***** Given information

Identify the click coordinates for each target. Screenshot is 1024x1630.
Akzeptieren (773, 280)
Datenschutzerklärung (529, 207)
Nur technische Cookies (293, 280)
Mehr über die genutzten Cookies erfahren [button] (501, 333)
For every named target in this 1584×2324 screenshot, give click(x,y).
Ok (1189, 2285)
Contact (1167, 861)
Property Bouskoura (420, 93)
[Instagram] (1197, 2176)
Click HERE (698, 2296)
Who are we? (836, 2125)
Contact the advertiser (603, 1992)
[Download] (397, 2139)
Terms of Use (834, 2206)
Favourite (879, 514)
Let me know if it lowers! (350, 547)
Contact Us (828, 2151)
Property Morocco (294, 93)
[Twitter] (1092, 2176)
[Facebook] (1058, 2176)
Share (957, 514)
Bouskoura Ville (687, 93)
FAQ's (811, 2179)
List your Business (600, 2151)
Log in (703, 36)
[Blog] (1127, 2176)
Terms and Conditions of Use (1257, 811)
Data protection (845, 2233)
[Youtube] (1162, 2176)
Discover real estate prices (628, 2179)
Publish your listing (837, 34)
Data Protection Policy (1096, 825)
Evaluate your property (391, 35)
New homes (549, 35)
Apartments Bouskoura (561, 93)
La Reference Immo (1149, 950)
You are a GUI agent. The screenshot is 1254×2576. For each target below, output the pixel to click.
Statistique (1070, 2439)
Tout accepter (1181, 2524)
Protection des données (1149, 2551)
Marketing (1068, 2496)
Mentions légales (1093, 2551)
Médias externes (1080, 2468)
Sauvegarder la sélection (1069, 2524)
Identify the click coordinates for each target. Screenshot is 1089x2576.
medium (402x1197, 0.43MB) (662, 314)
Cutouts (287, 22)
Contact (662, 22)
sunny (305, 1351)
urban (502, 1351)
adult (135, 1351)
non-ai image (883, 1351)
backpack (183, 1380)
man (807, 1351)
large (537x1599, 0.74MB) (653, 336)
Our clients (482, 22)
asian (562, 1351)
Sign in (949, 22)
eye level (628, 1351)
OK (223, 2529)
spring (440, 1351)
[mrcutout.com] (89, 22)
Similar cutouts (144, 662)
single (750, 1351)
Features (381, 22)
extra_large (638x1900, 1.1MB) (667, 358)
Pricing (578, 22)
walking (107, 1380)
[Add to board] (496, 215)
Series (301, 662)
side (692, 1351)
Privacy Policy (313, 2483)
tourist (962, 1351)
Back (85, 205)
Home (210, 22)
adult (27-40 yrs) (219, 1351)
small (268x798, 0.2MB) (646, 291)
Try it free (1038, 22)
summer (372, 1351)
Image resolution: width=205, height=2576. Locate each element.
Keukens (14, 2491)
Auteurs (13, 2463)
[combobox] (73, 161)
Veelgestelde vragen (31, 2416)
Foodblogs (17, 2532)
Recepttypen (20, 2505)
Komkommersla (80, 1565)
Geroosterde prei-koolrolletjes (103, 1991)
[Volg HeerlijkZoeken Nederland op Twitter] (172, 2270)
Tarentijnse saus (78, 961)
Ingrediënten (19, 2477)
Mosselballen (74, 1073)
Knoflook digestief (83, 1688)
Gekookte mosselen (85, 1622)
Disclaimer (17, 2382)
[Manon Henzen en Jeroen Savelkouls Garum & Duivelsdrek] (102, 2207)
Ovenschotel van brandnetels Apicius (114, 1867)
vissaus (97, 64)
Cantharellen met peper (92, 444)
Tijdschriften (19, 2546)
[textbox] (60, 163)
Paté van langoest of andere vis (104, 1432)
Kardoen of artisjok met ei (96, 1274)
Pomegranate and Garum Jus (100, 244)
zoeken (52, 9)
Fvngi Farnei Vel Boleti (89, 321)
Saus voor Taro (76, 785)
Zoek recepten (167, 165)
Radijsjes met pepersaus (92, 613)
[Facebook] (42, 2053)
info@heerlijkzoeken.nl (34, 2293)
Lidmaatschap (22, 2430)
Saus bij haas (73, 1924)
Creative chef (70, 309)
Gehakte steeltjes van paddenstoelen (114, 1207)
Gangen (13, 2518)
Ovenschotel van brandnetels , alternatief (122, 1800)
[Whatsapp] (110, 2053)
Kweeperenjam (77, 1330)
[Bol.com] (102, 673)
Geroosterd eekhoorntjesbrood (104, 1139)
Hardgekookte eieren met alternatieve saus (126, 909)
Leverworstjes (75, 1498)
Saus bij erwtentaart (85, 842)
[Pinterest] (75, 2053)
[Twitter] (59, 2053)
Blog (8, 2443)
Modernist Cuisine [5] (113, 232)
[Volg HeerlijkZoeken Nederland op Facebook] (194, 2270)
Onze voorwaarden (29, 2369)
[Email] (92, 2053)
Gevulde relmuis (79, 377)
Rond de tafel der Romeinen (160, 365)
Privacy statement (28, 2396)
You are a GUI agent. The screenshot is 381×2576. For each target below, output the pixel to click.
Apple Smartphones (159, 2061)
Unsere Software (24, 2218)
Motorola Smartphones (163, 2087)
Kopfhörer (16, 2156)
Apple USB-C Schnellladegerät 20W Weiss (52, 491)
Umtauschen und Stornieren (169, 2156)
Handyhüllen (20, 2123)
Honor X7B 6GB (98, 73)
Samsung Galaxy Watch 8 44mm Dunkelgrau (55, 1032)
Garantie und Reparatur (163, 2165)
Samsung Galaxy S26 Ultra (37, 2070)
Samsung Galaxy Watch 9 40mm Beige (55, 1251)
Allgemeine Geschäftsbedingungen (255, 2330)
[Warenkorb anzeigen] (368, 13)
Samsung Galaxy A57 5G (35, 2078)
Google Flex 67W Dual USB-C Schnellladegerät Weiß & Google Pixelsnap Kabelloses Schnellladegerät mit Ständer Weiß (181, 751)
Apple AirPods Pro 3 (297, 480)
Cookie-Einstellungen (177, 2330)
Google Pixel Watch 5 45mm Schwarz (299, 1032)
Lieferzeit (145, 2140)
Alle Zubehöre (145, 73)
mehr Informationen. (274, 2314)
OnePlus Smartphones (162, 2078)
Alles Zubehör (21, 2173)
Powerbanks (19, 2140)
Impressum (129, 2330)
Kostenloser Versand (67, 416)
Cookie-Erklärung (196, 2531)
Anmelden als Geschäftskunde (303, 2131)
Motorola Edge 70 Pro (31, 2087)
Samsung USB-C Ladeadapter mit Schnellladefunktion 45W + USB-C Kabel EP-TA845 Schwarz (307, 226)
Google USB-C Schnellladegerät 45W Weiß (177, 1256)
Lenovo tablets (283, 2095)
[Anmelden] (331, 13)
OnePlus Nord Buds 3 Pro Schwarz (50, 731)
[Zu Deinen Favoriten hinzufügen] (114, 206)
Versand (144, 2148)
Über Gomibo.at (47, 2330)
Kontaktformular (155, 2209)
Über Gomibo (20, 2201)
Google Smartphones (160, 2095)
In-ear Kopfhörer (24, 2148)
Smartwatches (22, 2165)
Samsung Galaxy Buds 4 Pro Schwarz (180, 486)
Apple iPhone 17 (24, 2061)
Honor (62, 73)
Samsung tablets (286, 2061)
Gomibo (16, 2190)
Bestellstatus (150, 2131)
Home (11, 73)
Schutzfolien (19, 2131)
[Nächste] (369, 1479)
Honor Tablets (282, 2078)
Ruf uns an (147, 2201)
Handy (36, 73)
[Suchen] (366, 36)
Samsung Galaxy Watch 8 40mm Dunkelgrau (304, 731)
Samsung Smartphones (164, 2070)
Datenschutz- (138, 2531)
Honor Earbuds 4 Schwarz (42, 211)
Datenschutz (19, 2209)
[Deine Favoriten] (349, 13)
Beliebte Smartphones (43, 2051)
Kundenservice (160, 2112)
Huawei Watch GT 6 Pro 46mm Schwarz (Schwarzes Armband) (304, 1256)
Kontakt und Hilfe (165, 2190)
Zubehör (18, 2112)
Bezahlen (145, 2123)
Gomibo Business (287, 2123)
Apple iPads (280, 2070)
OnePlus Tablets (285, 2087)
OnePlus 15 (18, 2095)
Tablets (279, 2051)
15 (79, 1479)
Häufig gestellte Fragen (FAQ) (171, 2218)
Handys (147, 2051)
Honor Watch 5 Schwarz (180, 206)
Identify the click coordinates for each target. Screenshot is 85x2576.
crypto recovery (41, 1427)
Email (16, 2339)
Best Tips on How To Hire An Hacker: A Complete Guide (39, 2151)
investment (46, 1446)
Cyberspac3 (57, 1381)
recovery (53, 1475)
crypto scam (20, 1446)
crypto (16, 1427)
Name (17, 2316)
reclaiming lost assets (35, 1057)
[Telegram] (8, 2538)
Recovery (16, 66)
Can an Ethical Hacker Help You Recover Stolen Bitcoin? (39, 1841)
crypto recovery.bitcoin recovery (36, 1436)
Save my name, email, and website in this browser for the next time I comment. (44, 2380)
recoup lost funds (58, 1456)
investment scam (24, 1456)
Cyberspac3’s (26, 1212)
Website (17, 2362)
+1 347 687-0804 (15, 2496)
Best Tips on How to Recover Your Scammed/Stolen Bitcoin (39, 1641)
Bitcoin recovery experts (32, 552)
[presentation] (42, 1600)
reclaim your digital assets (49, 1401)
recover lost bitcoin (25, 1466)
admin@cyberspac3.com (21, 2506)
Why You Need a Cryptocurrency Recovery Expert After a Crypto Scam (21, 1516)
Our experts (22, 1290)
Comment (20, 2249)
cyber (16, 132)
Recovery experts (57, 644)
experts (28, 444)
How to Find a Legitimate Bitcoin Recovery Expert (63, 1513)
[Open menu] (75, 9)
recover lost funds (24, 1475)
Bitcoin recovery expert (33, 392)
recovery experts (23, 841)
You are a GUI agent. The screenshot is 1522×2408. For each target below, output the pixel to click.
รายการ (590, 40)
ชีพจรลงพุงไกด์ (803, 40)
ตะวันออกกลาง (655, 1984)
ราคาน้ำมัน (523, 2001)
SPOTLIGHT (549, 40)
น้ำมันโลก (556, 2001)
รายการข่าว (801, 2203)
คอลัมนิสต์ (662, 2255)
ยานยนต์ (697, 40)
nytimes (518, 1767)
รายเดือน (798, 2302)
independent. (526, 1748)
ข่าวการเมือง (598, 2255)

**********

How to complete this task
All lines in the listing above from the line containing "Cookie-Einstellungen (177, 2330)" to the line containing "recoup lost funds (58, 1456)", inclusive, should be retyped exactly; no other lines should appear.

Your response
Cookie-Einstellungen (177, 2330)
Google Pixel Watch 5 45mm Schwarz (299, 1032)
Lieferzeit (145, 2140)
Alle Zubehöre (145, 73)
mehr Informationen. (274, 2314)
OnePlus Smartphones (162, 2078)
Alles Zubehör (21, 2173)
Powerbanks (19, 2140)
Impressum (129, 2330)
Kostenloser Versand (67, 416)
Cookie-Erklärung (196, 2531)
Anmelden als Geschäftskunde (303, 2131)
Motorola Edge 70 Pro (31, 2087)
Samsung USB-C Ladeadapter mit Schnellladefunktion 45W + USB-C Kabel EP-TA845 Schwarz (307, 226)
Google USB-C Schnellladegerät 45W Weiß (177, 1256)
Lenovo tablets (283, 2095)
[Anmelden] (331, 13)
OnePlus Nord Buds 3 Pro Schwarz (50, 731)
[Zu Deinen Favoriten hinzufügen] (114, 206)
Versand (144, 2148)
Über Gomibo.at (47, 2330)
Kontaktformular (155, 2209)
Über Gomibo (20, 2201)
Google Smartphones (160, 2095)
In-ear Kopfhörer (24, 2148)
Smartwatches (22, 2165)
Samsung Galaxy Buds 4 Pro Schwarz (180, 486)
Apple iPhone 17 (24, 2061)
Honor (62, 73)
Samsung tablets (286, 2061)
Gomibo (16, 2190)
Bestellstatus (150, 2131)
Home (11, 73)
Schutzfolien (19, 2131)
[Nächste] (369, 1479)
Honor Tablets (282, 2078)
Ruf uns an (147, 2201)
Handy (36, 73)
[Suchen] (366, 36)
Samsung Galaxy Watch 8 40mm Dunkelgrau (304, 731)
Samsung Smartphones (164, 2070)
Datenschutz- (138, 2531)
Honor Earbuds 4 Schwarz (42, 211)
Datenschutz (19, 2209)
[Deine Favoriten] (349, 13)
Beliebte Smartphones (43, 2051)
Kundenservice (160, 2112)
Huawei Watch GT 6 Pro 46mm Schwarz (Schwarzes Armband) (304, 1256)
Kontakt und Hilfe (165, 2190)
Zubehör (18, 2112)
Bezahlen (145, 2123)
Gomibo Business (287, 2123)
Apple iPads (280, 2070)
OnePlus Tablets (285, 2087)
OnePlus 15 (18, 2095)
Tablets (279, 2051)
15 (79, 1479)
Häufig gestellte Fragen (FAQ) (171, 2218)
Handys (147, 2051)
Honor Watch 5 Schwarz (180, 206)
Identify the click coordinates for each target. Screenshot is 85x2576.
crypto recovery (41, 1427)
Email (16, 2339)
Best Tips on How To Hire An Hacker: A Complete Guide (39, 2151)
investment (46, 1446)
Cyberspac3 (57, 1381)
recovery (53, 1475)
crypto scam (20, 1446)
crypto (16, 1427)
Name (17, 2316)
reclaiming lost assets (35, 1057)
[Telegram] (8, 2538)
Recovery (16, 66)
Can an Ethical Hacker Help You Recover Stolen Bitcoin? (39, 1841)
crypto recovery.bitcoin recovery (36, 1436)
Save my name, email, and website in this browser for the next time I comment. (44, 2380)
recoup lost funds (58, 1456)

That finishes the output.